The movie was directed by Eleanor Coppola, wife of Francis Ford and mother of Sofia), who is eighty years young. Although it’s possibly ageist to say so, the film is a bit of a throwback to another age.
And perhaps the same could be said, regarding the ending, for ‘Madame’. I know many in the audience I was with uttered surprise when it suddenly concluded without anything tied up. It was enjoyable enough up until that point, a romp in French surrounds, but it didn’t set the world on fire for me. Harvey Keitel and Toni Collette play a not overly pleasant wealthy couple taken to throwing up-market dinner parties in their lavish Parisian apartment. When numbers are uneven for one such soirée, the Spanish maid (Rossy de Palma) is roped in to fill the void. Of course, it would be inevitable that one of the wealthy male guests would fall for her. But this is no Cinderella tale as it is all to much for Ms Collette’s character, another Anne, who conspires to torpedo the relationship. She herself is attracted to a younger man and disports herself naked in a pool in an unsuccessful attempt to win him over. Why this terrific actress would agree to a gratuitous nude scene is anyone’s guess, despite her disrobing being nonetheless pleasing to the eye. It was, though, completely unnecessary. The movie never gels, is cut off abruptly, but at least de Palma’s performance as the gawky, out of her depth object of desire, is one to savour.
Lastly we have ‘The Time of Their Lives’, a movie pointed straight as a die towards us – the members of the older set. It stars Pauline and Joan Collins, both making making no attempt to hide the ravages of time on their exterior selves, if not the interior. But this is a writ by numbers caper, a sort of ‘Thelma and Louise’ for the aged. Joan plays a faded star; Pauline a put upon housewife. They come together unrealistically through a set of coincidences; then, by devious and unlikely ways, take the ferry to France. There they encounter the mysterious Alberto (Franco Nero) who, it seems, loves being nude for the world to see, including us, full frontally. Whatever possessed Franco N, just as whatever possessed Toni C above? Anyway, he falls for the outwardly plainer Priscilla (Pauline) even if, again, there is much attempted thwarting from Helen (Joan). It is good to see all three of these venerable actors back on the screen, but there’s not much else to recommend this movie – at least it had an ending that came together though. And now, I was ready for the real thing.
But really, the Paris of the South Seas was a bit of a fizzer. The time I had there on shore excursion from the good ship ‘Carnival Spirit’ had to be curtailed, so I had only the merest of glimpses – and what I saw didn’t overly impress. But fellow passengers came back with glowing accounts of their day.
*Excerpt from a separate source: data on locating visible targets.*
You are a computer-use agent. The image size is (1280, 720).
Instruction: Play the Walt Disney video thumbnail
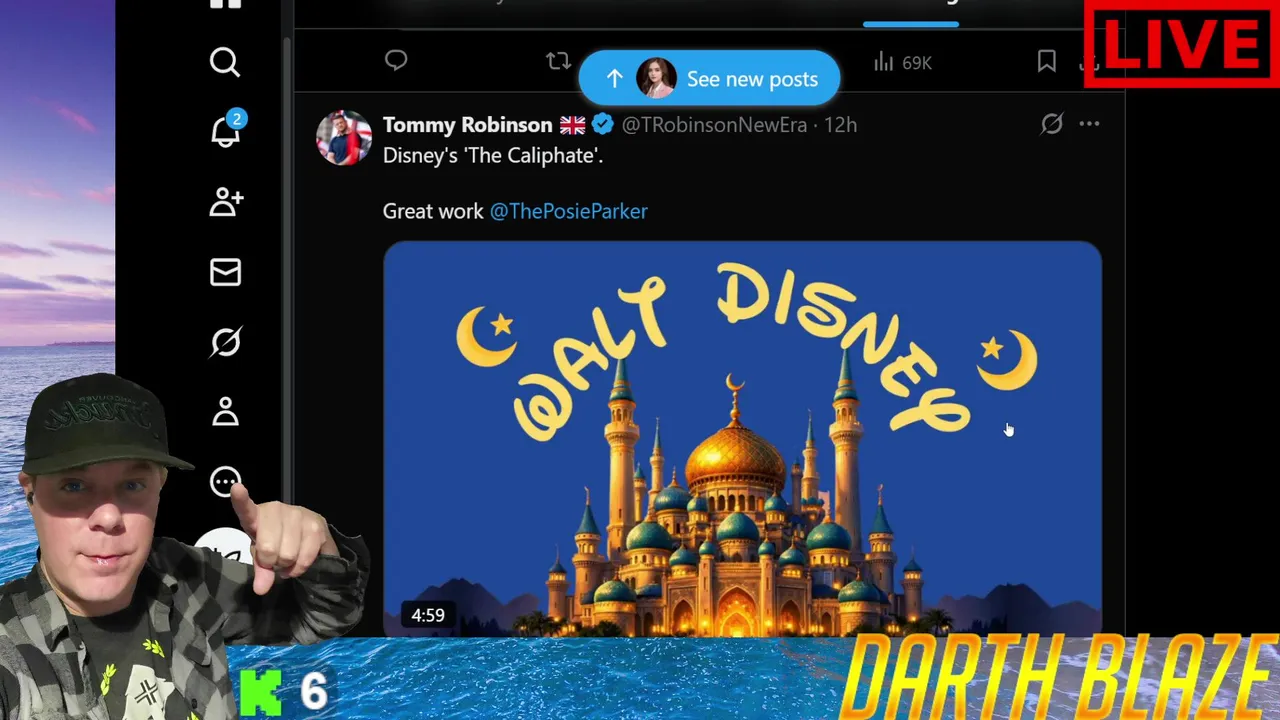coord(742,438)
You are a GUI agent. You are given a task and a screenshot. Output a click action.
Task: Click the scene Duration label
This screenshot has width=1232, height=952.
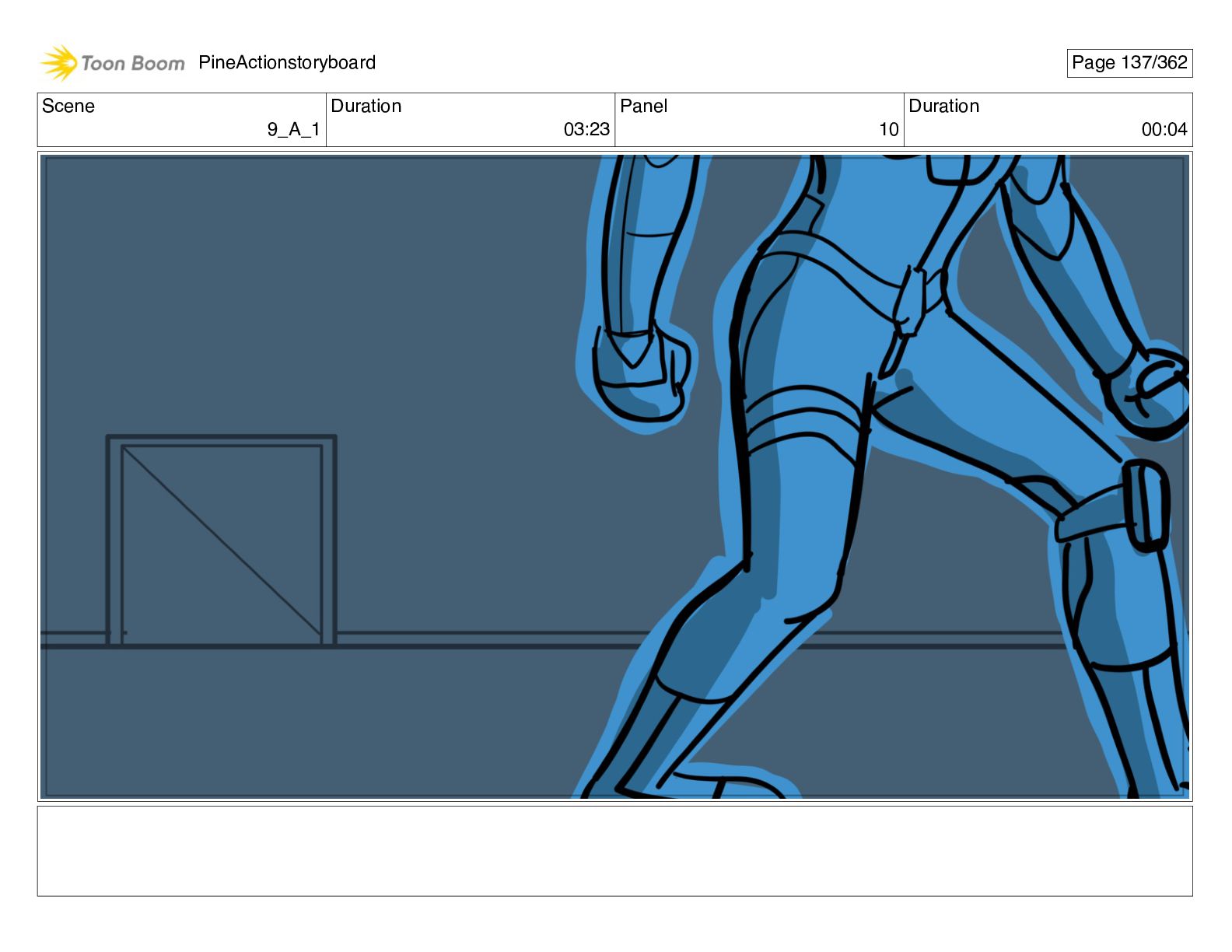366,106
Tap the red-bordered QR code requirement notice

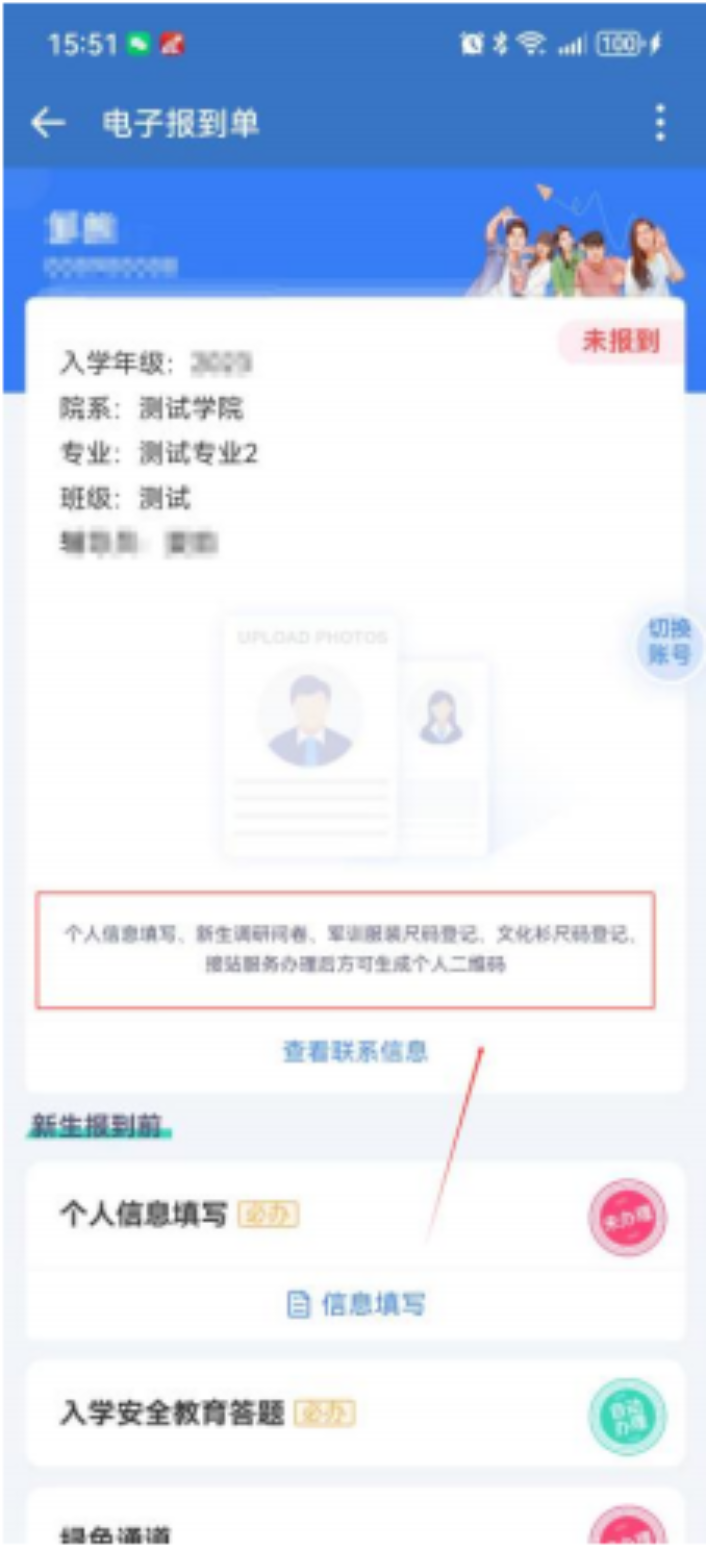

A previous stop over in nearby Port Vila had been, much, much more to my liking, even if the French influence was significantly less. It was mainly one of driving helter-skelter on the wrong side of the road. Vanuatu was once administered by both France and the UK. I’d go back there at the drop of a hat.
Maybe one day I’ll relive the times I had in France last century – but as the years pass that seems more and more unlikely. Still, in the digital age, we can do so much now vicariously. I, wistfully, will have to be satisfied with that.